Finalmente, parece ser que, tras ocho años de crisis económica en Europa, se ha terminado constatando que ninguna de las tres medidas de ajuste descritas ha resultado viable. Ante la futileza de las medidas económicas tomadas hasta ahora, tal vez haya llegado el momento de introducir mecanismos de transferencias territoriales entre las zonas superavitarias (norte) y las deficitarias (sur). Y aquí es cuando los países del norte han dicho: NO. El colapso generado por la ausencia de transferencias puede suponer también importantes pérdidas en las denominadas “economías virtuosas” (Alemania, Holanda, Reino Unido, Finlandia), pero estos países asumieron que ese era el precio que debían pagar para asegurar el cumplimiento de las reglas del juego. Este grupo de países ha utilizado con éxito el mercado común para impulsar su crecimiento vía exportaciones al sur de Europa, compensando así la falta de dinamismo de su demanda doméstica, pero no están dispuestos a permanecer en la Unión si se rompen las reglas del juego y se intenta rediseñar el modelo económico y social europeo. El primero en abandonar ha sido Reino Unido, mientras que en Holanda y Finlandia el debate sobre un referéndum a la británica está sobre la mesa. ¿Será Alemania el siguiente en plantearse abandonarnos? Si no lo hace, ¿entenderá la clase trabajadora alemana más pobre, que ha sufrido sucesivos recortes en sus beneficios sociales, un apoyo masivo a los desempleados y a las instituciones fallidas del sur de Europa?

 

Se da la paradoja de que, mientras la opinión pública en los países del sur afirma querer continuar en la Unión Europea, sus estructuras y especialización productiva hacen que el cumplimiento de las reglas del euro sea muy difícil.

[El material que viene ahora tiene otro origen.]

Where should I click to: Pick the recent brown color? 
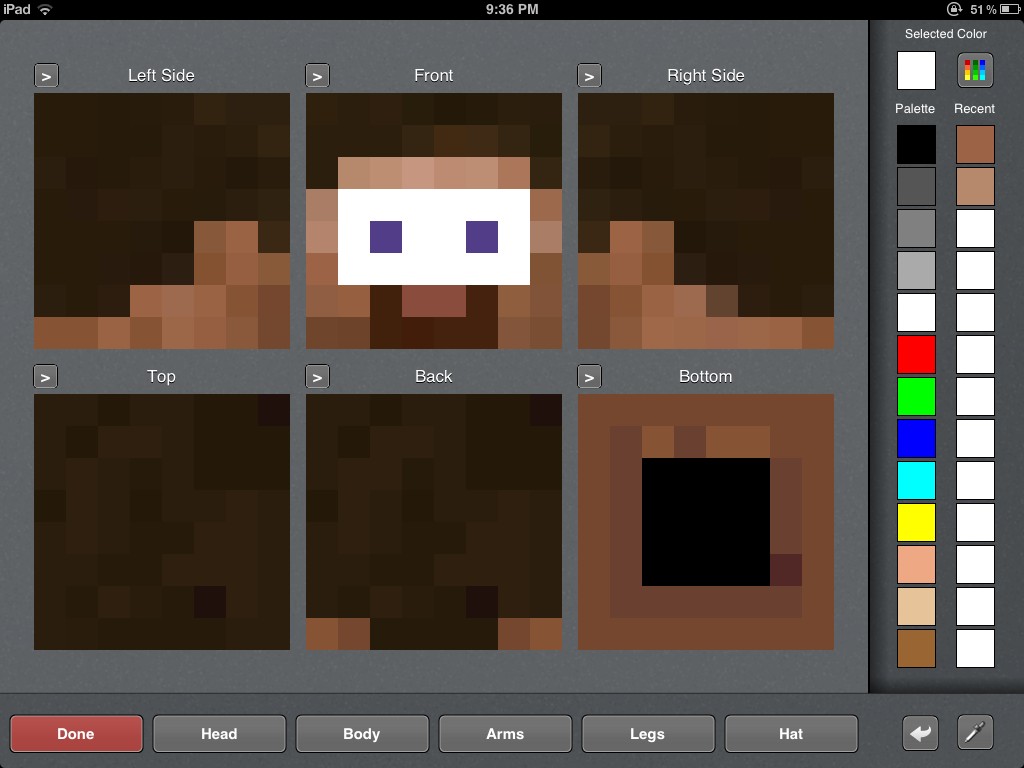(x=975, y=144)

Por otro lado, ante el fracaso de las medidas adoptadas desde 2008 para lograr que el sur se recupere de la crisis, en el norte afloran opiniones fuertemente opuestas a cualquier tipo de solidaridad con el sur, pese al hecho de que el norte se haya beneficiado económicamente del resto de Europa, tanto en los periodos de boom como de recesión.